### Instructions to follow:
Would it be possible to reproduce every entry exactly, please?

### Input data:
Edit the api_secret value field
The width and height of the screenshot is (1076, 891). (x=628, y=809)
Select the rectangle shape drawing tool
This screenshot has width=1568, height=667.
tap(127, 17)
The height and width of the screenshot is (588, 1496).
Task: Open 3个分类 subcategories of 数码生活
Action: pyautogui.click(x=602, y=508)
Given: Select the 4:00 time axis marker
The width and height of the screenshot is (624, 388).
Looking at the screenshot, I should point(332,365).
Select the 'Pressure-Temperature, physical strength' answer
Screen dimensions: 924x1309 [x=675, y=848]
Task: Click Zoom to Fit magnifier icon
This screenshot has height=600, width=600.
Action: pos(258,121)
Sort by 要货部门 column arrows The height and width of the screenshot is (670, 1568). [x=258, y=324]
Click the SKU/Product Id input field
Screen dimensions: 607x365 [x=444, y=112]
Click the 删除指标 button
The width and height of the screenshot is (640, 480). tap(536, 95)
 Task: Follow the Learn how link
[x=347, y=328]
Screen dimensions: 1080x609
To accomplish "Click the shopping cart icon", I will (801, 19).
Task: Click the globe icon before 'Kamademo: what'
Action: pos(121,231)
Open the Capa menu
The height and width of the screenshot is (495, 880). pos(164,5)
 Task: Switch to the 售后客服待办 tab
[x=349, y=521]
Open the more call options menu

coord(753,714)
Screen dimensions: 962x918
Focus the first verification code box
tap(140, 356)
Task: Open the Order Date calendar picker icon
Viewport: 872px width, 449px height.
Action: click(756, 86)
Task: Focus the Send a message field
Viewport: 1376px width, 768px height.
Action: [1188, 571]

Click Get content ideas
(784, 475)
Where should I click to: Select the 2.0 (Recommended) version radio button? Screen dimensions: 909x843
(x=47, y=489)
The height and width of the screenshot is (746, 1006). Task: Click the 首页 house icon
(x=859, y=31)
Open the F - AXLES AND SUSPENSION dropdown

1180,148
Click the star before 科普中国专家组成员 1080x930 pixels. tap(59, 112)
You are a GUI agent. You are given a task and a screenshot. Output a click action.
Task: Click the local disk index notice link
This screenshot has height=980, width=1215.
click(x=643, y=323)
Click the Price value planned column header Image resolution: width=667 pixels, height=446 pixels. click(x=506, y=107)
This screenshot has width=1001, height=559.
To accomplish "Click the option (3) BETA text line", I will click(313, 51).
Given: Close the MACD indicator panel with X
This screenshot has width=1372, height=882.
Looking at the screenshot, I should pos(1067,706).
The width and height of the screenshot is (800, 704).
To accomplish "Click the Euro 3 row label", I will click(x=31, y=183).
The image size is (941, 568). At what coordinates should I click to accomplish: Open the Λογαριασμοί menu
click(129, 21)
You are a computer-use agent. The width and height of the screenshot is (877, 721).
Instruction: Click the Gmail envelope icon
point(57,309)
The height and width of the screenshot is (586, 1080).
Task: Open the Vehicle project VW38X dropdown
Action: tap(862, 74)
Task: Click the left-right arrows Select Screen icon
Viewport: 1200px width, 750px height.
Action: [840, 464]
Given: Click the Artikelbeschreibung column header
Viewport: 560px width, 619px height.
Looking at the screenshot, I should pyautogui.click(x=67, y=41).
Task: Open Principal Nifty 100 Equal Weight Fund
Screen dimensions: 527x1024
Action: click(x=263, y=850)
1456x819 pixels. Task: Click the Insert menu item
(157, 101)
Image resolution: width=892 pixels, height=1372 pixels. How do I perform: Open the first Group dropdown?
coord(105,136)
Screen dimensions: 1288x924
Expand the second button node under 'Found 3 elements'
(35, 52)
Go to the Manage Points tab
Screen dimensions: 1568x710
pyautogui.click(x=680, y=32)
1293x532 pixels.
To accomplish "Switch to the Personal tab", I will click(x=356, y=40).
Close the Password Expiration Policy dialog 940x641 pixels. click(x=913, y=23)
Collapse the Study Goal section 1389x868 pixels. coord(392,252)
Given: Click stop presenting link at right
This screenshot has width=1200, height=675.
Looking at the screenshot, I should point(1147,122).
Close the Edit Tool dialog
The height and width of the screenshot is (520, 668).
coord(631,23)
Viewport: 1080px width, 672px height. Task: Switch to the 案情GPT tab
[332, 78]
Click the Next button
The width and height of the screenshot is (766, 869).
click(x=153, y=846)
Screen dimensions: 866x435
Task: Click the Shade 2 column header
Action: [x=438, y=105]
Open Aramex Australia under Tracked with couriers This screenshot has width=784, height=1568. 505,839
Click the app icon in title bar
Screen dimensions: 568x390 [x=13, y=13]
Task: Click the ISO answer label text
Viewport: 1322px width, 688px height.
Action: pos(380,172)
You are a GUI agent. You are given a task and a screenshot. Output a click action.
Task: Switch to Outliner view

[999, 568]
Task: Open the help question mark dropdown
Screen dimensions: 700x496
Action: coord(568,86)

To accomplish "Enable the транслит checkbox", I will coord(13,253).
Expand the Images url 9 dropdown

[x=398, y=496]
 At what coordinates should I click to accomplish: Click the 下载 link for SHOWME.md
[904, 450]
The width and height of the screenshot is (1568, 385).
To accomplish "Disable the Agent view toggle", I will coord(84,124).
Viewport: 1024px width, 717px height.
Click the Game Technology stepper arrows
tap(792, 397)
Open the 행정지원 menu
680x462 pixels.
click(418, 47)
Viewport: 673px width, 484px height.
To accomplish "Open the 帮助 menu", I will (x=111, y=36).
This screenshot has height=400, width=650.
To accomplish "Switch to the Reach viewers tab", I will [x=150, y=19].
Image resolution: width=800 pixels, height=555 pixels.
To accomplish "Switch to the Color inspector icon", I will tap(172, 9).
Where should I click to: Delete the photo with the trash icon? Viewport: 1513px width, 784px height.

### Result of this task:
Edit the api_secret value field
The width and height of the screenshot is (1076, 891). (x=628, y=809)
Select the rectangle shape drawing tool
This screenshot has width=1568, height=667.
tap(127, 17)
The height and width of the screenshot is (588, 1496).
Task: Open 3个分类 subcategories of 数码生活
Action: pyautogui.click(x=602, y=508)
Given: Select the 4:00 time axis marker
The width and height of the screenshot is (624, 388).
Looking at the screenshot, I should point(332,365).
Select the 'Pressure-Temperature, physical strength' answer
Screen dimensions: 924x1309 [x=675, y=848]
Task: Click Zoom to Fit magnifier icon
This screenshot has height=600, width=600.
Action: pos(258,121)
Sort by 要货部门 column arrows The height and width of the screenshot is (670, 1568). [x=258, y=324]
Click the SKU/Product Id input field
Screen dimensions: 607x365 [x=444, y=112]
Click the 删除指标 button
The width and height of the screenshot is (640, 480). tap(536, 95)
 Task: Follow the Learn how link
[x=347, y=328]
Screen dimensions: 1080x609
To accomplish "Click the shopping cart icon", I will (801, 19).
Task: Click the globe icon before 'Kamademo: what'
Action: pos(121,231)
Open the Capa menu
The height and width of the screenshot is (495, 880). pos(164,5)
 Task: Switch to the 售后客服待办 tab
[x=349, y=521]
Open the more call options menu

coord(753,714)
Screen dimensions: 962x918
Focus the first verification code box
tap(140, 356)
Task: Open the Order Date calendar picker icon
Viewport: 872px width, 449px height.
Action: click(756, 86)
Task: Focus the Send a message field
Viewport: 1376px width, 768px height.
Action: [1188, 571]

Click Get content ideas
(784, 475)
Where should I click to: Select the 2.0 (Recommended) version radio button? Screen dimensions: 909x843
(x=47, y=489)
The height and width of the screenshot is (746, 1006). Task: Click the 首页 house icon
(x=859, y=31)
Open the F - AXLES AND SUSPENSION dropdown

1180,148
Click the star before 科普中国专家组成员 1080x930 pixels. tap(59, 112)
You are a GUI agent. You are given a task and a screenshot. Output a click action.
Task: Click the local disk index notice link
This screenshot has height=980, width=1215.
click(x=643, y=323)
Click the Price value planned column header Image resolution: width=667 pixels, height=446 pixels. click(x=506, y=107)
This screenshot has width=1001, height=559.
To accomplish "Click the option (3) BETA text line", I will click(313, 51).
Given: Close the MACD indicator panel with X
This screenshot has width=1372, height=882.
Looking at the screenshot, I should pos(1067,706).
The width and height of the screenshot is (800, 704).
To accomplish "Click the Euro 3 row label", I will click(x=31, y=183).
The image size is (941, 568). At what coordinates should I click to accomplish: Open the Λογαριασμοί menu
click(129, 21)
You are a computer-use agent. The width and height of the screenshot is (877, 721).
Instruction: Click the Gmail envelope icon
point(57,309)
The height and width of the screenshot is (586, 1080).
Task: Open the Vehicle project VW38X dropdown
Action: tap(862, 74)
Task: Click the left-right arrows Select Screen icon
Viewport: 1200px width, 750px height.
Action: [840, 464]
Given: Click the Artikelbeschreibung column header
Viewport: 560px width, 619px height.
Looking at the screenshot, I should pyautogui.click(x=67, y=41).
Task: Open Principal Nifty 100 Equal Weight Fund
Screen dimensions: 527x1024
Action: click(x=263, y=850)
1456x819 pixels. Task: Click the Insert menu item
(157, 101)
Image resolution: width=892 pixels, height=1372 pixels. How do I perform: Open the first Group dropdown?
coord(105,136)
Screen dimensions: 1288x924
Expand the second button node under 'Found 3 elements'
(35, 52)
Go to the Manage Points tab
Screen dimensions: 1568x710
pyautogui.click(x=680, y=32)
1293x532 pixels.
To accomplish "Switch to the Personal tab", I will click(x=356, y=40).
Close the Password Expiration Policy dialog 940x641 pixels. click(x=913, y=23)
Collapse the Study Goal section 1389x868 pixels. coord(392,252)
Given: Click stop presenting link at right
This screenshot has width=1200, height=675.
Looking at the screenshot, I should point(1147,122).
Close the Edit Tool dialog
The height and width of the screenshot is (520, 668).
coord(631,23)
Viewport: 1080px width, 672px height. Task: Switch to the 案情GPT tab
[332, 78]
Click the Next button
The width and height of the screenshot is (766, 869).
click(x=153, y=846)
Screen dimensions: 866x435
Task: Click the Shade 2 column header
Action: [x=438, y=105]
Open Aramex Australia under Tracked with couriers This screenshot has width=784, height=1568. 505,839
Click the app icon in title bar
Screen dimensions: 568x390 [x=13, y=13]
Task: Click the ISO answer label text
Viewport: 1322px width, 688px height.
Action: pos(380,172)
You are a GUI agent. You are given a task and a screenshot. Output a click action.
Task: Switch to Outliner view

[999, 568]
Task: Open the help question mark dropdown
Screen dimensions: 700x496
Action: coord(568,86)

To accomplish "Enable the транслит checkbox", I will coord(13,253).
Expand the Images url 9 dropdown

[x=398, y=496]
 At what coordinates should I click to accomplish: Click the 下载 link for SHOWME.md
[904, 450]
The width and height of the screenshot is (1568, 385).
To accomplish "Disable the Agent view toggle", I will coord(84,124).
Viewport: 1024px width, 717px height.
Click the Game Technology stepper arrows
tap(792, 397)
Open the 행정지원 menu
680x462 pixels.
click(418, 47)
Viewport: 673px width, 484px height.
To accomplish "Open the 帮助 menu", I will (x=111, y=36).
This screenshot has height=400, width=650.
To accomplish "Switch to the Reach viewers tab", I will [x=150, y=19].
Image resolution: width=800 pixels, height=555 pixels.
To accomplish "Switch to the Color inspector icon", I will tap(172, 9).
Where should I click to: Delete the photo with the trash icon? Viewport: 1513px width, 784px height.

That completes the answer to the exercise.